1. Open `/etc/fluent-bit/fluent-bit.conf`: 

   ```bash
   sudo vim  /etc/fluent-bit/fluent-bit.conf
   ```
1. Add the `OUTPUT` section with the `kinesis_streams` plugin settings:

    ```bash
    [OUTPUT]
        Name  kinesis_streams
        Match *
        region ru-central-1
        stream /<region>/<folder_ID>/<database_ID>/<data_stream_name>
        endpoint https://yds.serverless.yandexcloud.net
    ```
    Where:

    * `stream`: ID of the data stream in Data Streams. 
        >For example, your stream ID will appear as `/ru-central1/aoeu1kuk2dht********/cc8029jgtuab********/logs-stream` if:
        >* `logs-stream`: Stream name.
        >* `ru-central1`: Region.
        >* `aoeu1kuk2dht********`: Folder ID.
        >* `cc8029jgtuab********`: YDB database ID.
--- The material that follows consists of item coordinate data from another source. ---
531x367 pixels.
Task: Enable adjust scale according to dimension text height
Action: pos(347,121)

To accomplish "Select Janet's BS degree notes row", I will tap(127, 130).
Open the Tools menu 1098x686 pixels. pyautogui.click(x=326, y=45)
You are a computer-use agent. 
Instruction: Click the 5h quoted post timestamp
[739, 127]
    For more information on how to configure Fluent Bit, see [this Fluent Bit guide](https://docs.fluentbit.io/manual/administration/configuring-fluent-bit/classic-mode/configuration-file).
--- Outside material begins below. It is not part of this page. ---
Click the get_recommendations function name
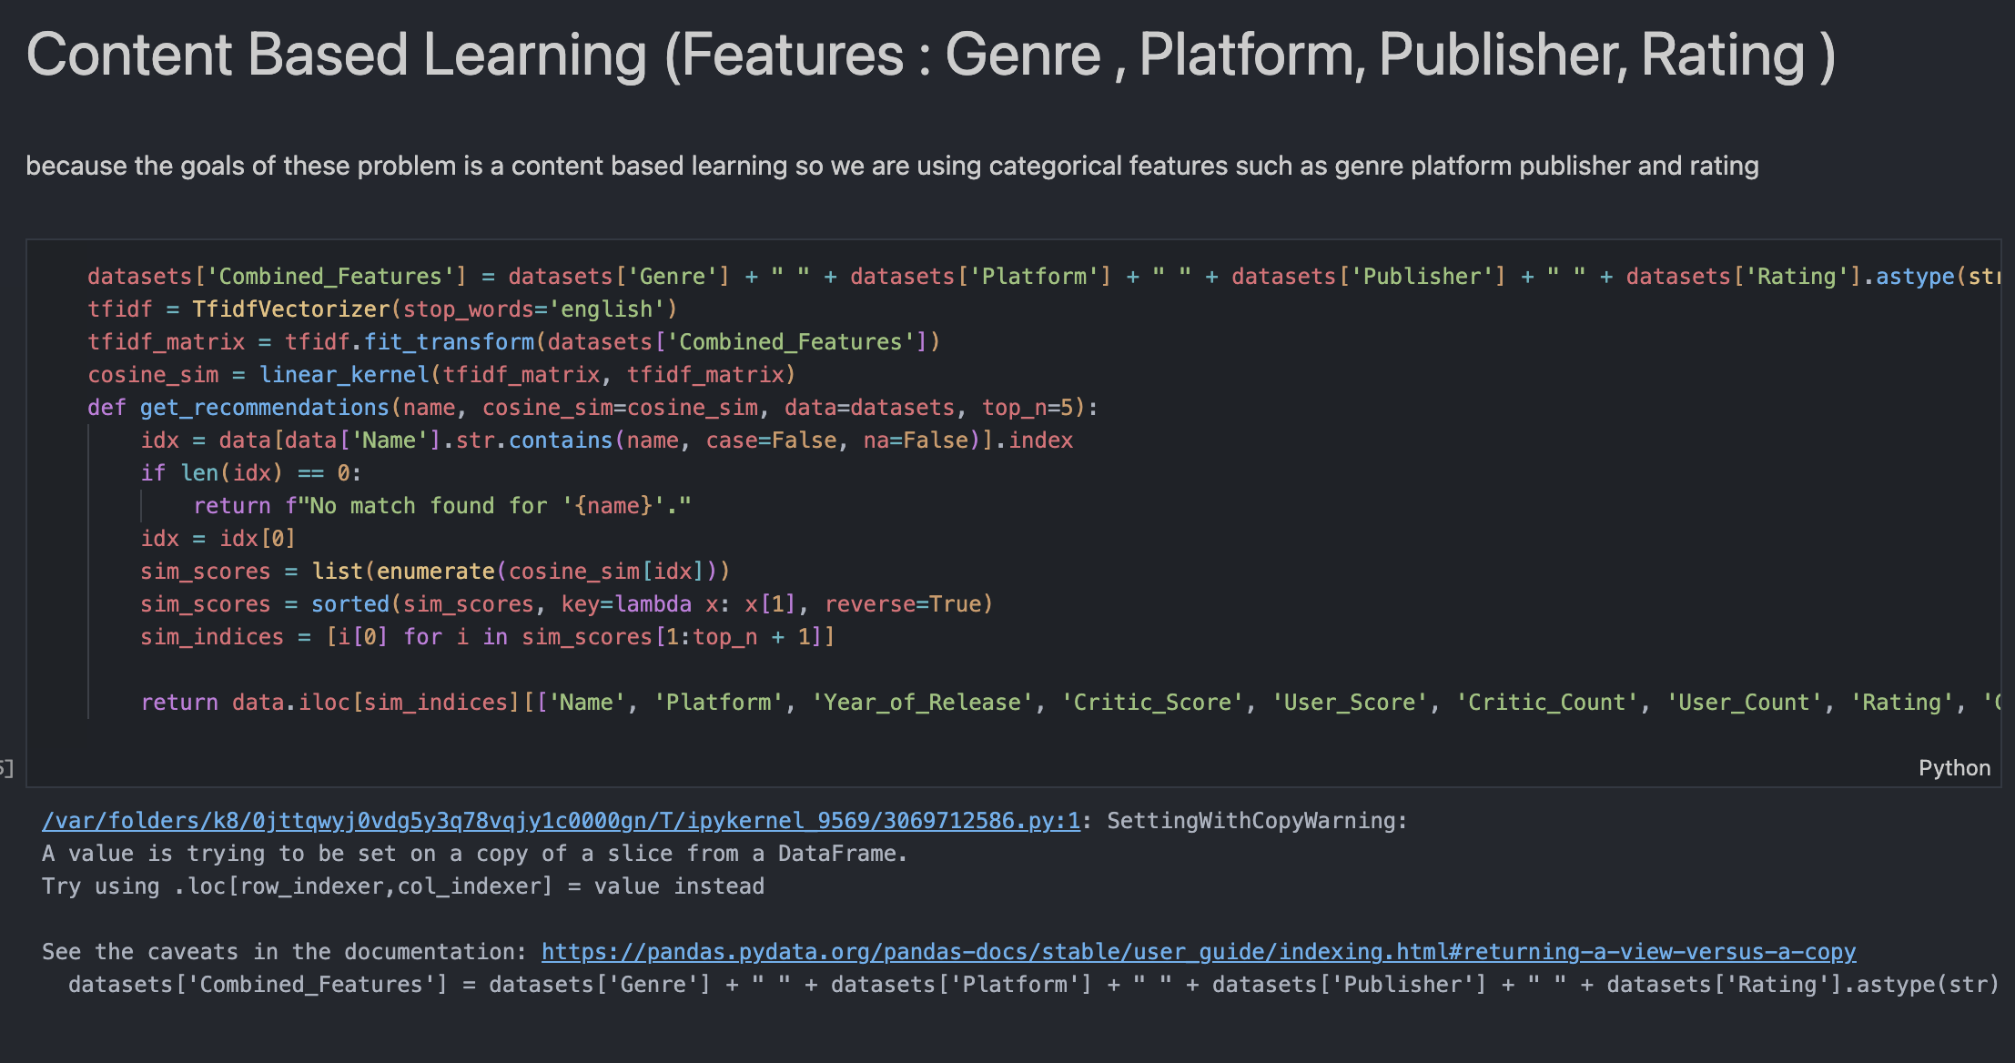Screen dimensions: 2015x1063 click(264, 408)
1. Open `/lib/systemd/system/fluent-bit.service`: 
   ```bash
   sudo vim  /lib/systemd/system/fluent-bit.service
   ```
1. Add the environment variables containing to access key file paths to the `SERVICE` section:
   ```bash
   Environment=AWS_CONFIG_FILE=/home/<username>/.aws/config
   Environment=AWS_SHARED_CREDENTIALS_FILE=/home/<username>/.aws/credentials
   ```

   Where `<username>` is the username you specified in the VM settings. 

1. Restart `fluent-bit`:
   ```bash
   sudo systemctl daemon-reload
   sudo systemctl restart fluent-bit
   ```
1. Check the `fluent-bit` status. It must not contain any error messages:
    ```bash
    sudo systemctl status fluent-bit
    ```

    Result:
    ```bash
    Sep 08 16:51:19 ycl-20 fluent-bit[3450]: Fluent Bit v1.9.8
    Sep 08 16:51:19 ycl-20 fluent-bit[3450]: * Copyright (C) 2015-2022 The Fluent Bit Authors
    Sep 08 16:51:19 ycl-20 fluent-bit[3450]: * Fluent Bit is a CNCF sub-project under the umbrella of Fluentd
    Sep 08 16:51:19 ycl-20 fluent-bit[3450]: * https://fluentbit.io
    Sep 08 16:51:19 ycl-20 fluent-bit[3450]: [2022/09/08 16:51:19] [ info] [fluent bit] version=1.9.8, commit=, pid=3450
    Sep 08 16:51:19 ycl-20 fluent-bit[3450]: [2022/09/08 16:51:19] [ info] [storage] version=1.2.0, type=memory-only, sync=normal, checksum=disabled, max_chunks_up=128
    Sep 08 16:51:19 ycl-20 fluent-bit[3450]: [2022/09/08 16:51:19] [ info] [cmetrics] version=0.3.6
    Sep 08 16:51:19 ycl-20 fluent-bit[3450]: [2022/09/08 16:51:19] [ info] [sp] stream processor started
    Sep 08 16:51:19 ycl-20 fluent-bit[3450]: [2022/09/08 16:51:19] [ info] [output:kinesis_streams:kinesis_streams.1] worker #0 started
    Sep 08 16:51:19 ycl-20 fluent-bit[3450]: [2022/09/08 16:51:19] [ info] [output:stdout:stdout.0] worker #0 started
    ```

## Test sending and receiving data {#check-ingestion}

{% list tabs group=instructions %}

- Management console {#console}

  1. In the [management console](https://console.yandex.cloud), navigate to the [folder](../../resource-manager/concepts/resources-hierarchy.md#folder) with the new [data stream](../../data-streams/concepts/glossary.md#stream-concepts), [transfer](../concepts/index.md##transfer), and [bucket](../../storage/concepts/bucket.md).
  1. Navigate to **Data Streams**.
  1. Select the data stream named `logs-stream`.
  1. Go to the **Monitoring** tab and check the stream activity charts.
  1. Navigate to Data Transfer.
  1. Select the `logs-transfer` transfer.
  1. Go to the **Monitoring** tab and check the transfer activity charts.
  1. Navigate to **Object Storage**.
  1. Select the previously created bucket.
  1. Make sure that you have objects in the bucket. Download and review the log files you got.

{% endlist %}

## Delete the resources you created {#clear-out}

To reduce the consumption of resources you do not need, delete them:

1. [Delete the transfer](../operations/transfer.md#delete).
1. [Delete the endpoints](../operations/endpoint/index.md#delete).
1. [Delete the data stream](../../data-streams/operations/manage-streams.md#delete-data-stream).
1. [Delete the objects from the bucket](../../storage/operations/objects/delete.md).
1. [Delete the bucket](../../storage/operations/buckets/delete.md).